This parameter sets the amount of information detail that will be printed by the solver to the secondary output. The meaning of the levels is the same as with ${\mathbf{Print\; Level}}$.
(See Section 3.1.1 in the Introduction to the NAG Library CL Interface for further information on NAG data types.)
If $i\ge 0$, the
Nag_FileID number (as returned from x04acc, stdout as the default)
for the primary output of the solver. If ${\mathbf{Print\; File}}=\mathrm{-1}$, the primary output is completely turned off independently of other settings. The following information is output to the unit:
–a listing of optional parameters if set by ${\mathbf{Print\; Options}}$;
–problem statistics, the iteration log and the final status from the solver as set by ${\mathbf{Print\; Level}}$;
–the solution if set by ${\mathbf{Print\; Solution}}$.
This parameter defines how detailed information should be printed by the solver to the primary output.
$\mathit{i}$
Output
$0$
No output from the solver
$1$
Only the final status and the objective value
$2$
Problem statistics, one line per iteration showing the progress of the solution with respect to the convergence measures, final status and statistics
$3$
As level $2$ and additionally inner QP iteration log is reported every ${\mathbf{SSQP\; Print\; Frequency}}$
$4,5$
As level $3$ but further details of each minor and major iteration are presented
Constraint: $0\le {\mathbf{Print\; Level}}\le 5$.
Print Options
$a$
Default $=\mathrm{YES}$
If ${\mathbf{Print\; Options}}=\mathrm{YES}$, a listing of optional parameters will be printed to the primary output.
Constraint: ${\mathbf{Print\; Options}}=\mathrm{YES}$ or $\mathrm{NO}$.
Print Solution
$a$
Default $=\mathrm{NO}$
If ${\mathbf{Print\; Solution}}=\mathrm{YES}$, the final values of the solution vector are printed on the primary and secondary outputs.
Constraint: ${\mathbf{Print\; Solution}}=\mathrm{YES}$ or $\mathrm{NO}$.
SSQP Crash Option
$a$
Default $\text{}=\mathrm{TRIPLE-PASS}$
Except on restarts ${\mathbf{SSQP\; Start\; Type}}=\mathrm{COLD}$, a crash procedure is used to select an initial basis $\mathcal{B}$ (see (7) in Section 11.3) from certain rows and columns of the constraint matrix $\left(\begin{array}{cc}A& -I\end{array}\right)$. The ${\mathbf{SSQP\; Crash\; Option}}$ determines which rows and columns of $A$ (see (5) in Section 11.2) are eligible initially, and how many times crash is called.

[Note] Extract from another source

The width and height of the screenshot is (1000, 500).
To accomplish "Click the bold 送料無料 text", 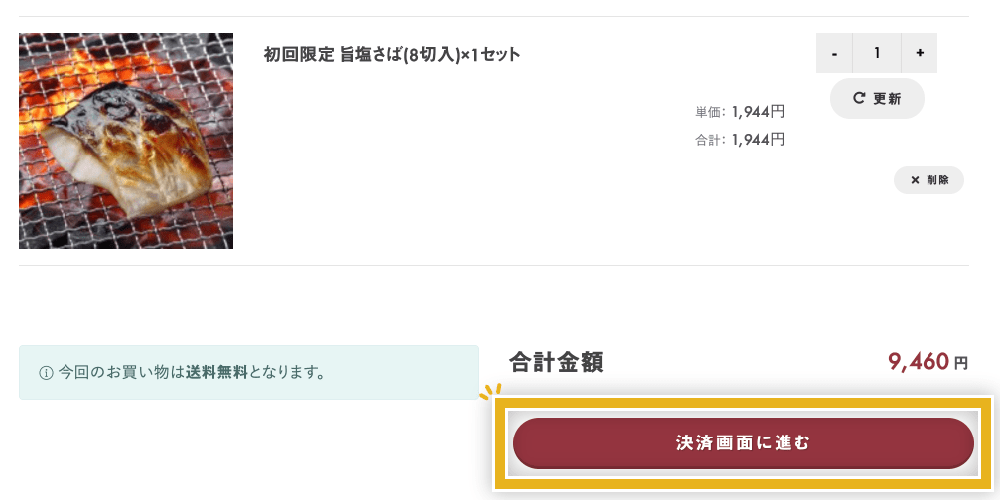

Columns of $-I$ are used to pad the basis where necessary.
$\mathit{a}$
Meaning
$\mathrm{ONLY-SLACKS}$
The initial basis contains only slack variables: $\mathcal{B}=I$ (see (7) in Section 11.3).
$\mathrm{SINGLE-PASS}$
crash is called once, looking for a triangular basis in all rows and columns of $A$.
$\mathrm{DOUBLE-PASS}$
crash is called twice (if there are nonlinear constraints). The first call looks for a triangular basis in linear rows, and the iteration proceeds with simplex iterations until the linear constraints are satisfied. The Jacobian is then evaluated for the first major iteration and crash is called again to find a triangular basis in the nonlinear rows (retaining the current basis for linear rows).
$\mathrm{TRIPLE-PASS}$
crash is called up to three times (if there are nonlinear constraints). The first two calls treat linear equalities and linear inequalities separately. As before, the last call treats nonlinear rows before the first major iteration.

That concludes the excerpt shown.